One possible mechanism for NR site-specific regulatory effects is that the primary binding site sequence may influence regulatory potential. While a single NR protein can bind to a wide variety of sequences, it is possible that binding to different sequences has an allosteric effect on NR protein conformation, thus altering regulatory function40. Surjit and colleagues recently described a “negative GRE” (nGRE) sequence element that confers ligand-induced repression rather than activation55. The nGRE sequence was enriched at GR binding sites adjacent to glucocorticoid-repressed genes in a previously published genome-wide study48, and the glucocorticoid-dependent repression of these genes was shown to require the GR DBD, in contrast to the previously characterized mechanism of transrepression via tethering to NF-κB and AP-156. However, another study of GR-mediated repression opposed this hypothesis, suggesting instead that the co-localizing factors around GREs are the primary determinants of activating versus repressive functions, with a particular focus on the enrichment of IRF3 binding co-localizing with GR around glucocorticoid-repressed genes39. Both studies did agree that GR has repressive functions that require direct DNA binding and are unrelated to NF-κB/AP-1 tethering. Whether repressive GR sites are specified by the binding site sequence or determined by the presence of additional partner factors remains an open question, and indeed both models may be correct at a subset of elements or in different cell types.

Conclusion

Genome-wide studies of NR binding in chromatin have revealed much about NR biology, yet much remains to be learned. One major issue is that NR binding profiles, while enriched for canonical response element motifs, also encompass a substantial number of sites that do not follow the previously proposed sequence constraints. While some NRs have been shown to bind indirectly to DNA by tethering to other TFs, it is unclear whether such mechanisms can explain the totality of non-canonical binding sites. Another possibility is that highly accessible chromatin conformations and/or partner factors can stabilize NR binding to degenerate response elements, leading to the occurrence of NR hotspots24,27. Increased chromatin access at these sites is potentially regulated through assisted loading mechanisms, in which one active NR protein remodels chromatin into an open state, but rapidly dissociates to allow access by other NR subtypes34.

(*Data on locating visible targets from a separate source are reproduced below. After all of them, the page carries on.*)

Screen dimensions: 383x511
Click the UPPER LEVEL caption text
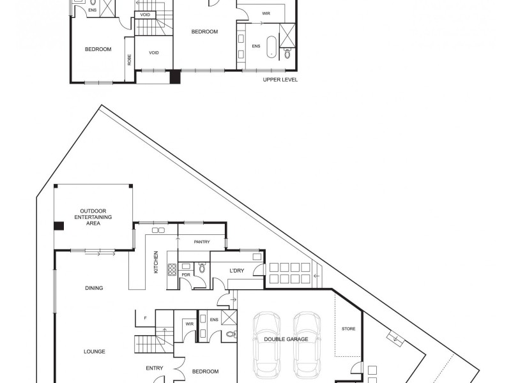[280, 80]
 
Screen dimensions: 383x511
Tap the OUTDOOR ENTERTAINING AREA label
[93, 217]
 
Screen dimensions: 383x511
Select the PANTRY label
[202, 242]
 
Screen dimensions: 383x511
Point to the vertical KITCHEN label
[156, 262]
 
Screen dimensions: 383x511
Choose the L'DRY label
[237, 271]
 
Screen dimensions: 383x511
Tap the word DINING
[94, 288]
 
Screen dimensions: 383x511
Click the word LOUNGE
[94, 352]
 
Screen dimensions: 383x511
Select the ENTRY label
[155, 368]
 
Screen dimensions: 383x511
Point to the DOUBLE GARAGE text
[286, 339]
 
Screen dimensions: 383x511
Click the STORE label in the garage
[348, 329]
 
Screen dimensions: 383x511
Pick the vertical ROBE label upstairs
[130, 59]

Another major issue is the apparent disconnect between NR binding and observable changes in gene regulation. While genome-wide binding analyses have revealed thousands of NR binding sites in a single cell type, the majority of these sites cannot be linked to transcriptional changes after ligand treatment, even when considering distal regulation over distances of 50-100kb. The most likely explanation in this case is that gene regulation by NRs is modulated at multiple steps. Binding site accessibility is one major determinant of the cell-specific NR regulatory program, but NR binding alone is clearly not sufficient for ligand-dependent gene regulation. A separate regulatory step may be required to bring the bound response element into close spatial proximity with the target TSS. Additionally, binding site sequence, partner factors, and chromatin state may modulate the ability of a NR to recruit the co-regulators needed to influence transcription. Only by studying these determinants in an unbiased genome-wide way can we reliably deduce the molecular rules governing transcriptional regulation by NRs. Furthermore, the available data are heavily biased towards a small subset of frequently studied NRs, and it is currently unknown whether the observed trends are truly representative of the entire NR superfamily.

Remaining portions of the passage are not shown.